Amazon links are not crawled correctly for the topic details


(Camille Roux) #1

Most of links are crawled correctly except the Amazon ones. Here is an example:

After reading the source code, it’s the role of the CrawlTopicLink job. Can somebody have a look?


(Régis Hanol) #2

@eviltrout I remember you saying you had issues retrieving the title from amazon pages and that you made a special case for it. Does that special case take into account only the .com version?


(Camille Roux) #3

Let’s try it:

EDIT : so, yes, the problem appears only with .fr links, not .com


(Jens Maier) #4

How about amazon.de?


(Camille Roux) #5

same problem with .de links…


(Camille Roux) #6

Found !


(Régis Hanol) #7

I guess you now have enough for a pull request :wink:


(Camille Roux) #8

done!

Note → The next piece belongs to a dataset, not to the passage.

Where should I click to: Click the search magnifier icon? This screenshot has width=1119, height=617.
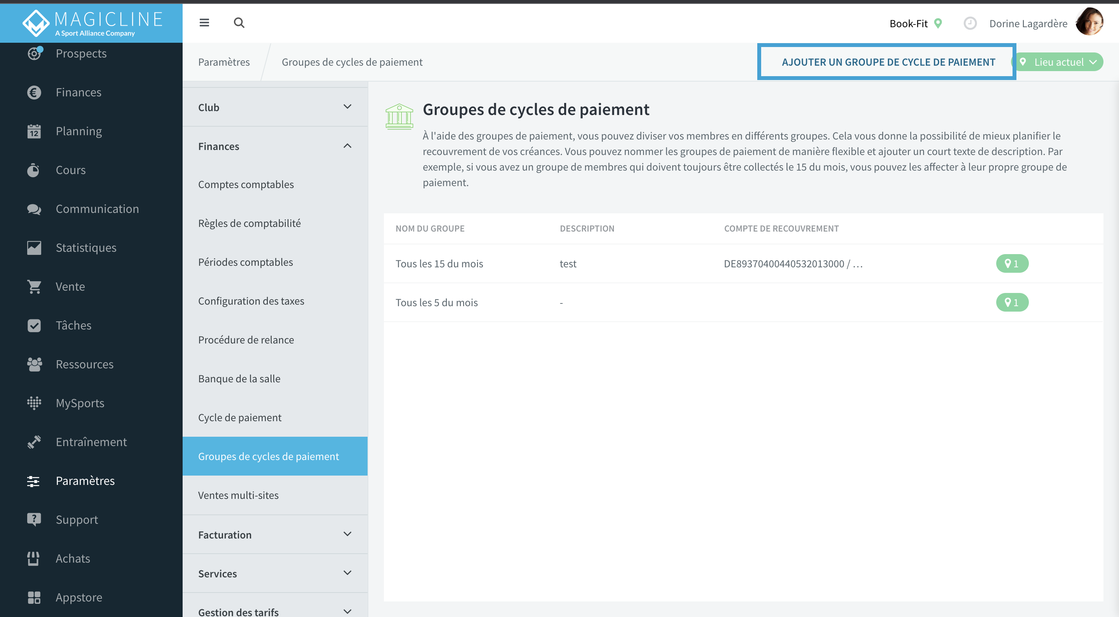coord(239,23)
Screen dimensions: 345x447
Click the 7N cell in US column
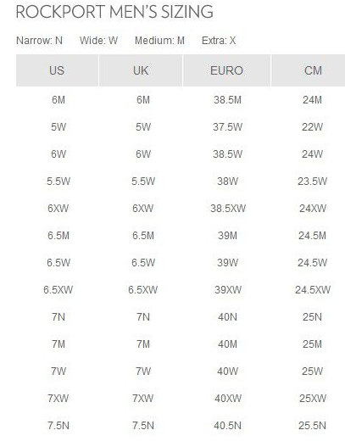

How can we refresh all the links already posted?


(Régis Hanol) #9

That’s a good question. @eviltrout, will a rebake trigger the CrawlTopicLink job?


(Robin Ward) #10

I suspect not, as the job is enqueued after the links are saved, and I believe there is an intelligent diff to not save links that have not changed on save.

We could have the rebake enqueue a Jobs::CrawlTopicLink for each link after it’s done maybe?


(Camille Roux) #11

For the diff, you can use the same regexp as the job.
Good idea for the rebake!


(Jeff Atwood) #12